§ Testo fornito:
Eduardo Kobra – Paz

Roma - 26/06/2014 : 11/07/2014

Eduardo Kobra ha scelto la Città Eterna, dedicandole 10 caleidoscopici ritratti inediti delle principali personalità che hanno lottato a sostegno della pace nel mondo.

Informazioni

Comunicato stampa

L’Ambasciata del Brasile a Roma è lieta di presentare la mostra Paz (Pace), del graffitista brasiliano Eduardo Kobra, in programma dal 27 giugno all’11 luglio presso la Galleria Cândido Portinari di Palazzo Pamphilj, sede dell’Ambasciata. Per l’occasione verranno riproposte le 10 opere di Peace, la mostra personale che l’artista brasiliano esporrà fino al 24 giugno nella Dorothy Circus Gallery (Via dei Pettinari 76, Roma), la cui preziosa collaborazione ha reso possibile questa ripresentazione di Kobra nel suggestivo contesto di Piazza Navona


Eduardo Kobra ha scelto la Città Eterna, dedicandole 10 caleidoscopici ritratti inediti delle principali personalità che hanno lottato a sostegno della pace nel mondo: Mahatma Gandhi, Nelson Mandela, Albert Einstein, Dalai Lama, Madre Teresa di Calcutta, John Lennon, Martin Luther King, Bob Marley, Giovanni Paolo II e Malala Yousafzai. Proprio a quest’ultima Kobra ha dedicato, inoltre, agli inizi dello scorso maggio, un mural di 15 metri sulla facciata del MAAM, Museo dell’Altro e dell’Altrove, sulla storica via Prenestina di Roma.

§ Obiettivo dell'esercizio:
Prosegui il comunicato stampa sulla mostra Paz di Eduardo Kobra, riprendendo subito dopo la sua ultima frase.

§ Dati disponibili:
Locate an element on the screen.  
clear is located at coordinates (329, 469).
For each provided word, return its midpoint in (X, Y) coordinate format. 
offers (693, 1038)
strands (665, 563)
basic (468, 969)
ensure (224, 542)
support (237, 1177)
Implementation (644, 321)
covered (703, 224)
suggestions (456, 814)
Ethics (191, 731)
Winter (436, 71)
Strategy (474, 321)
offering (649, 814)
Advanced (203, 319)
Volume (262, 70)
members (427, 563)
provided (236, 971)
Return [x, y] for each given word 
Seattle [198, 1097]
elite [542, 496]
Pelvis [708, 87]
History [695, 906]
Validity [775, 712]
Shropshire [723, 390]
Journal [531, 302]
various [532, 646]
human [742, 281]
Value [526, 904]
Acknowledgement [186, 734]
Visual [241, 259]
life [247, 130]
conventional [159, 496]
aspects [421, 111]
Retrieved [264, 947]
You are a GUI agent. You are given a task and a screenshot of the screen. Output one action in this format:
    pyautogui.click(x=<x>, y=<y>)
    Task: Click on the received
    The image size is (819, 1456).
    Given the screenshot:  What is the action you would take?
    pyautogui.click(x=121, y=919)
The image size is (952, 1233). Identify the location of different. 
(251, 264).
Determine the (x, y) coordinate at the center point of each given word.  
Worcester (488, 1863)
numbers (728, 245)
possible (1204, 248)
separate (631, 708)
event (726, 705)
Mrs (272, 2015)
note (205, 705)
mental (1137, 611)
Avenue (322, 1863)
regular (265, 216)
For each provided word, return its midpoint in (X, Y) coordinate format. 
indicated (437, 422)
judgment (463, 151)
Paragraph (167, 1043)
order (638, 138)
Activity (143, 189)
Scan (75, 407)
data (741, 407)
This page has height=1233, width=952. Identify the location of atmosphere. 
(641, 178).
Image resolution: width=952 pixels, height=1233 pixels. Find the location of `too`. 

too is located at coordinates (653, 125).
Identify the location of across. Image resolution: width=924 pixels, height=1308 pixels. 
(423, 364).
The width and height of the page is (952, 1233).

§ Esito del compito:
Le opere, eseguite con spray su tela, sono state realizzate a partire da famose immagini fotografiche, rielaborate in modo cromatico e grafico variegato, dando la sensazione di una tessitura di reminiscenza “arlecchinale”. Possono essere definite, a tutti gli effetti, creazioni in piccola scala dei grandi murales urbani in cui Kobra è specializzato e conosciuto in tutto il mondo.



Eduardo Kobra e la sua opera

La pittura di Kobra si distingue per il tratto cromatico e per le grandissime dimensioni, nonché per l’utilizzo di tecniche diverse come l’aerografo e gli spray, che rendono le sue maestose opere iperrealistiche fuori da ogni schema. Temi delle opere di Kobra sono la lotta contro l’inquinamento, il riscaldamento globale, la deforestazione e la guerra, ma anche il “restyling” di alcune icone dell’epoca brasiliana come Oscar Niemeyer e molte scene di vita quotidiana della città di San Paolo. Tra le opere più rappresentative ci sono la sua interpretazione del monte Rushmore, quella della celebre foto del 1945 di Alfred Eisenstaedt, il ritratto di Madre Teresa a Los Angeles, di Maya Plisetskaia a Mosca, di Frida Khalo, Andy Warhol, Salvador Dalì e di 2Pac a Miami.


“Eduardo Kobra è un esponente della neoavanguardia paulista. Il suo talento emerge sin dal 1987, nella periferia di San Paolo, e presto si diffonde per la città, seguendo gli sviluppi dell’arte urbana. In questo percorso crea il progetto Muros da memória (Muri della memoria), che si propone di trasformare il paesaggio urbano per mezzo dell’arte e di salvaguardare la memoria della città.
Sintesi della sua maniera peculiare di creare, attraverso la quale non solo dipinge ma fa interferire e sovrapporre scene e personaggi dei primi decenni del XX secolo, tale progetto è una unione tra il nostalgico e il moderno, con il risultato di pitture scenografiche, alcune di carattere monumentale [...].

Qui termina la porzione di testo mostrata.